Через месяц примерно после того, как вернулся я из-за моря, посередине лета (то было второе мое лето на Салхане), Счастлива однажды подметала избу, пока я стрелы стругал, и вдруг как охнула, как выронила метлу, как ухватилась обеими руками за живот! Глаза у ней круглыми стали, будто плошки, смешными прямо. «Лют! – закричала не своим голосом. – Лют!» Я все бросил, подбежал к ней. Что, спрашиваю, стряслось, али заболела?! А она вместо ответа глянула на меня круглыми этими глазами, руку мою схватила – и прижала ладонью к своему животу.
И тут почувствовал я, как шевелится там у нее, внутри. И услышал, вот ей же богу, услышал, как ударило раз, другой, третий под рукой у меня маленькое новое сердце.

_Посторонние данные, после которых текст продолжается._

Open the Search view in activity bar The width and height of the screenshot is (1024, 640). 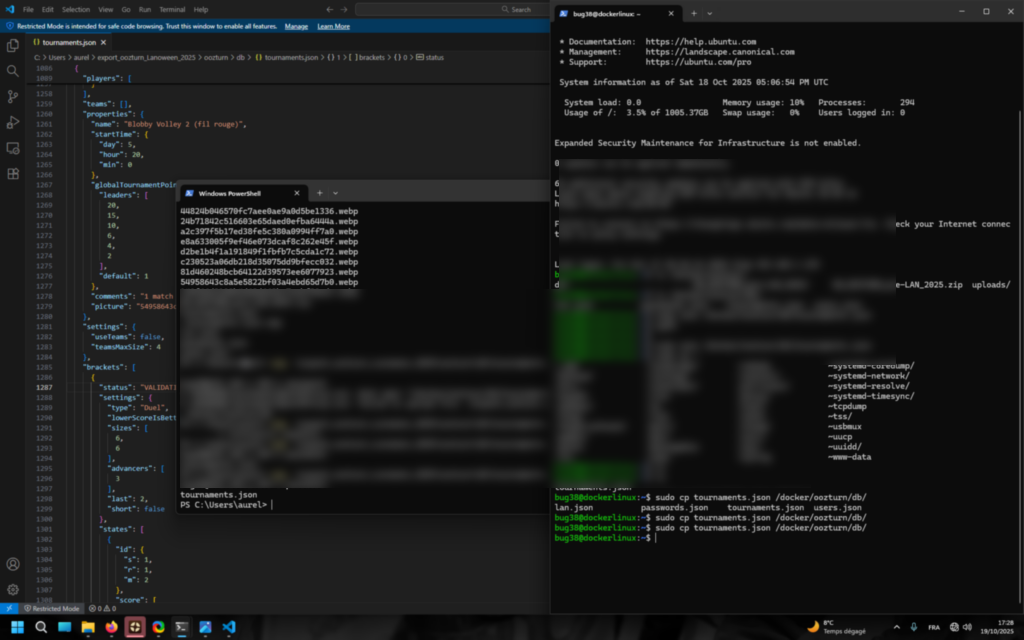13,71
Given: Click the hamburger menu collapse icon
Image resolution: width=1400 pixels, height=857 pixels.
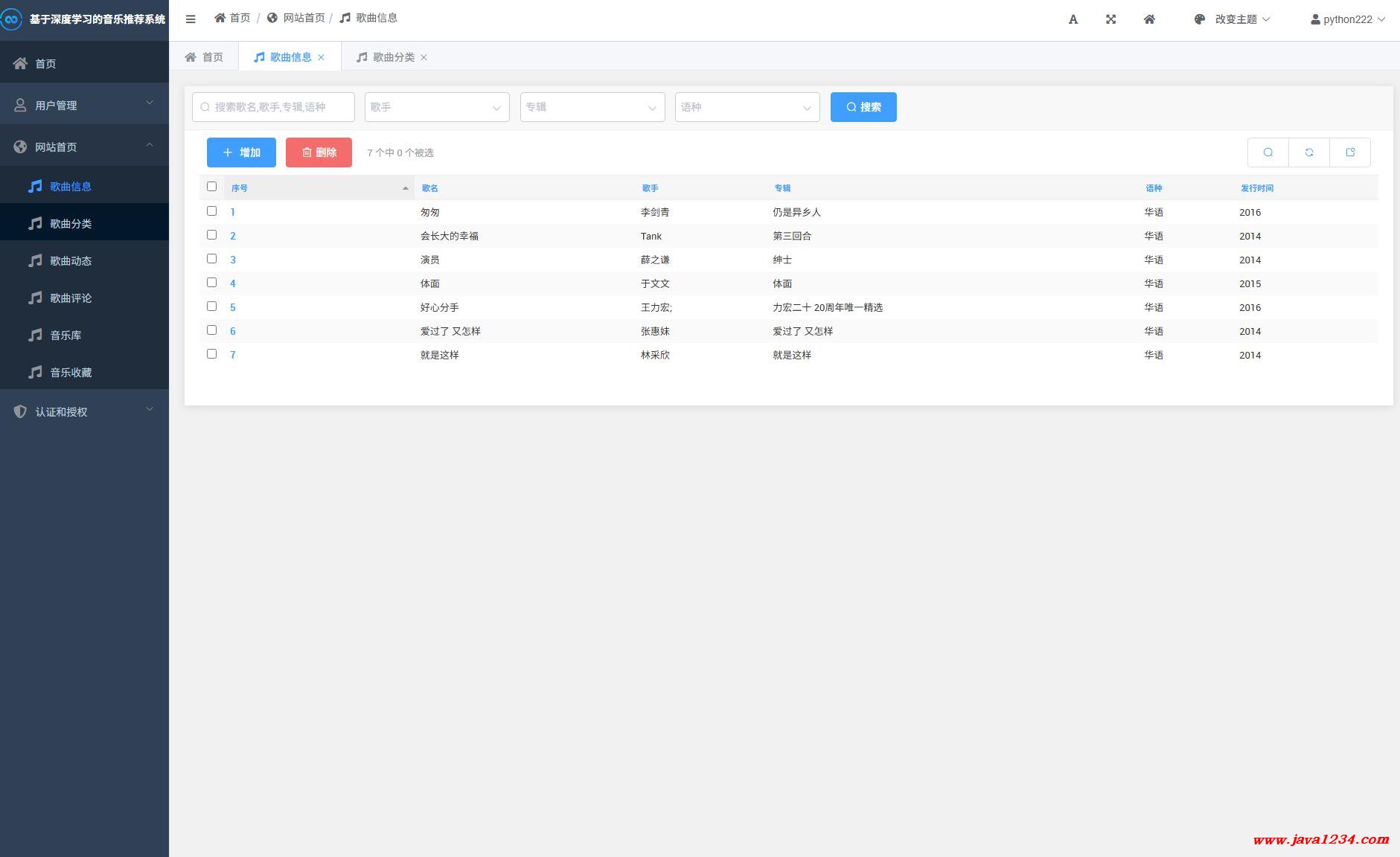Looking at the screenshot, I should pos(191,19).
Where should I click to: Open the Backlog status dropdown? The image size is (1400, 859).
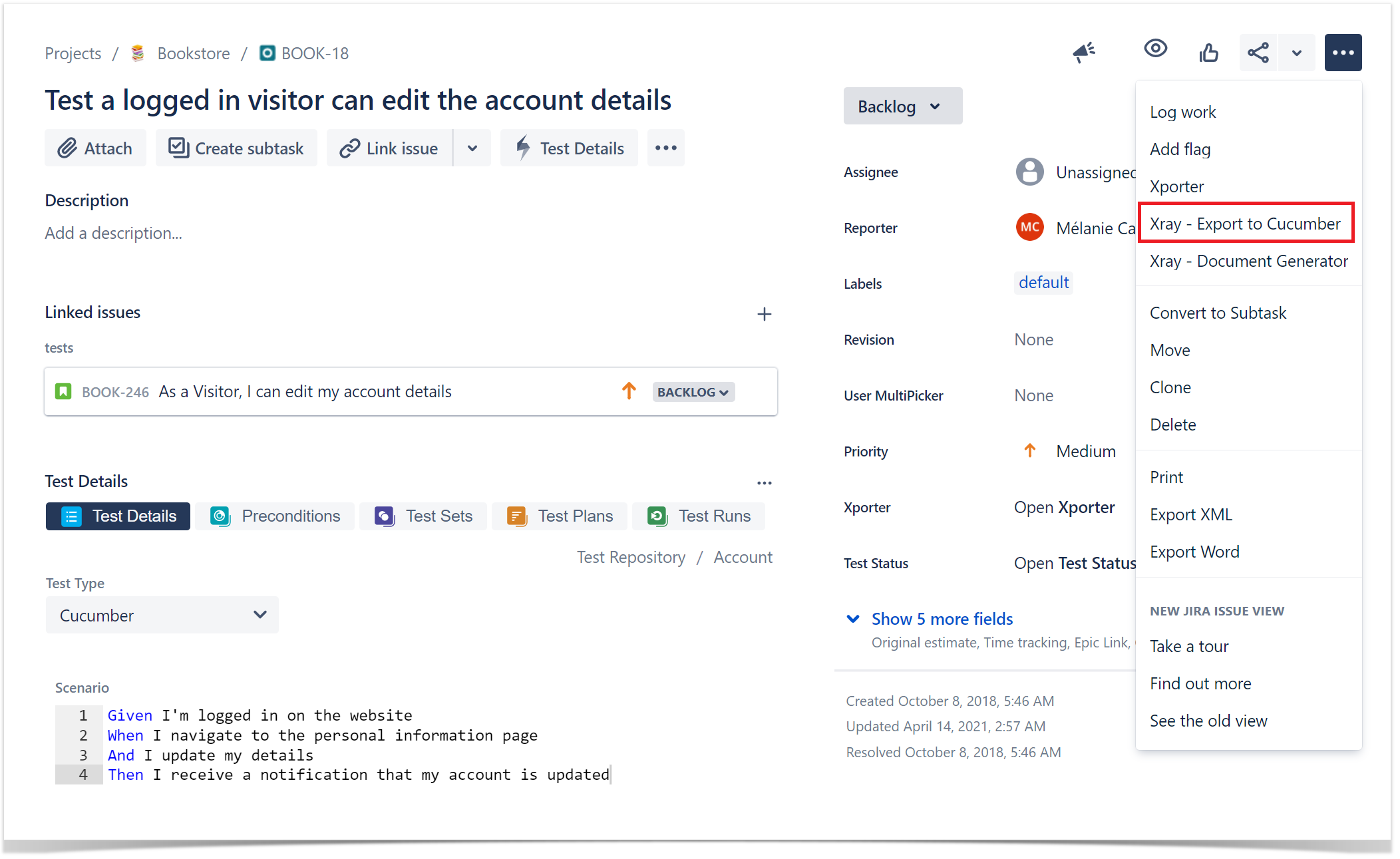pyautogui.click(x=902, y=106)
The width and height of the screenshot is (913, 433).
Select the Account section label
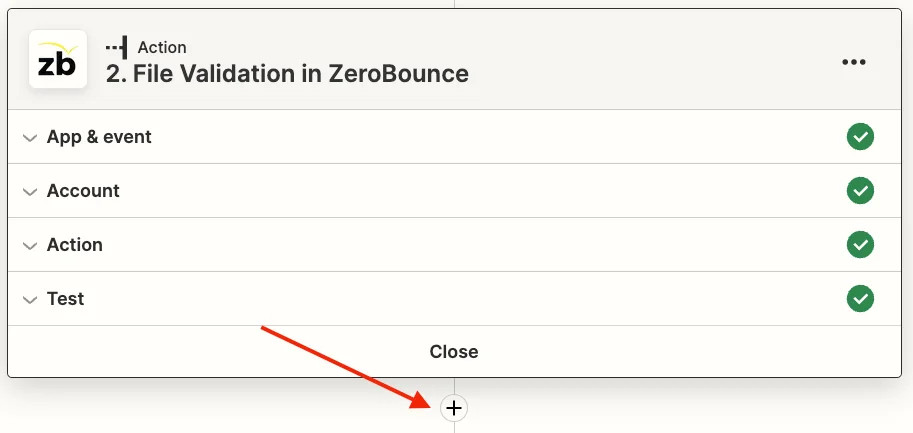83,191
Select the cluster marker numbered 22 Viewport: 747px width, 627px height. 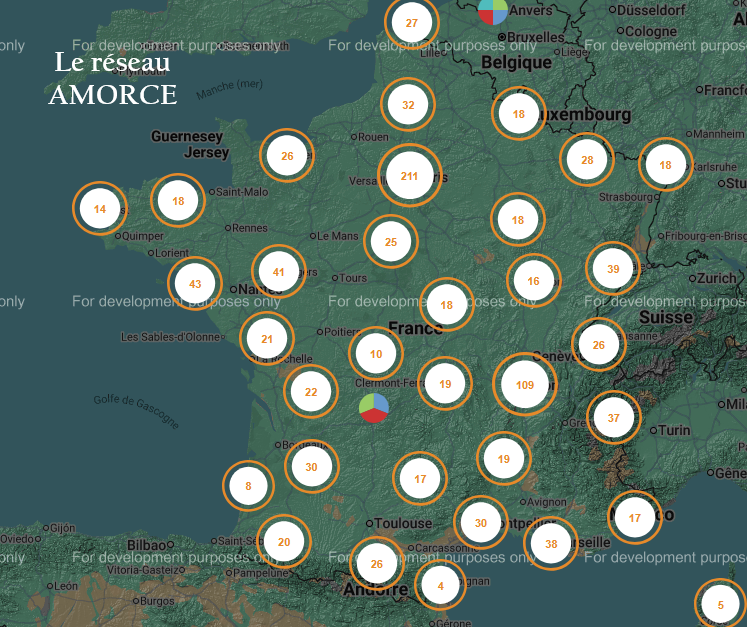click(311, 392)
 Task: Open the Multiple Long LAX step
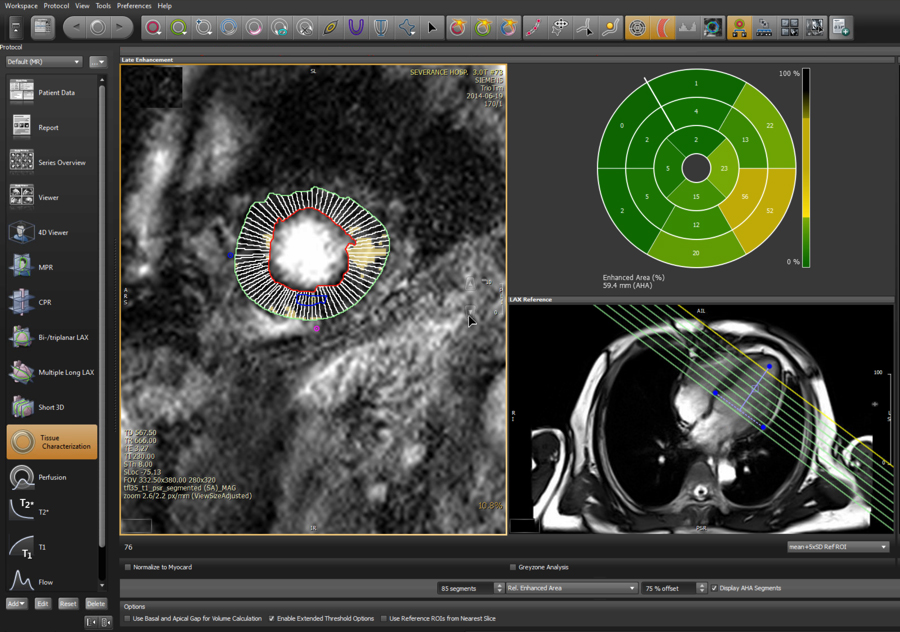point(52,372)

А Счастлива все смотрела на меня и смотрела, ошалело моргая.
– Лют, – спросила шепотом страшным, – что это?
Ну, как объяснить ей, дурехе?
Как кончил я ее обнимать-целовать, смог наконец руки расцепить, так сразу поверх головы ее на море посмотрел. Все, Янь-Горыня, отпустила, сдалась, проклятая. Не держит больше, можно ехать домой... можно... да нужно ли ехать?
– Ты куда? – окликнула меня Счастлива. Она все еще держалась обеими руками за разом как будто отяжелевший живот, и глаза ее никак не становились обратно такими, как были, – словно век теперь проходит, широко-широко распахнув их. Я улыбнулся. До ушей улыбнулся, хоть и боялся ее обидеть – а несть мочи было терпеть!
– К Окуню, – ответил; Окунем кузнеца звали, того самого, который два года назад оковы для меня ковал – а словно вчера это было! – Спрошу, может, коса или серп у него найдется.
И пошел, пока она не спросила зачем.
Шел, и солнце над головой у меня светило, Радо-матерь тянула ко мне теплые руки. И больше всего на свете хотелось мне в то мгновение, чтобы сын мой, что по весне родится, первым съел хлеб, который я выращу собственными руками. Уж и не знаю отчего, а это казалось мне очень важным.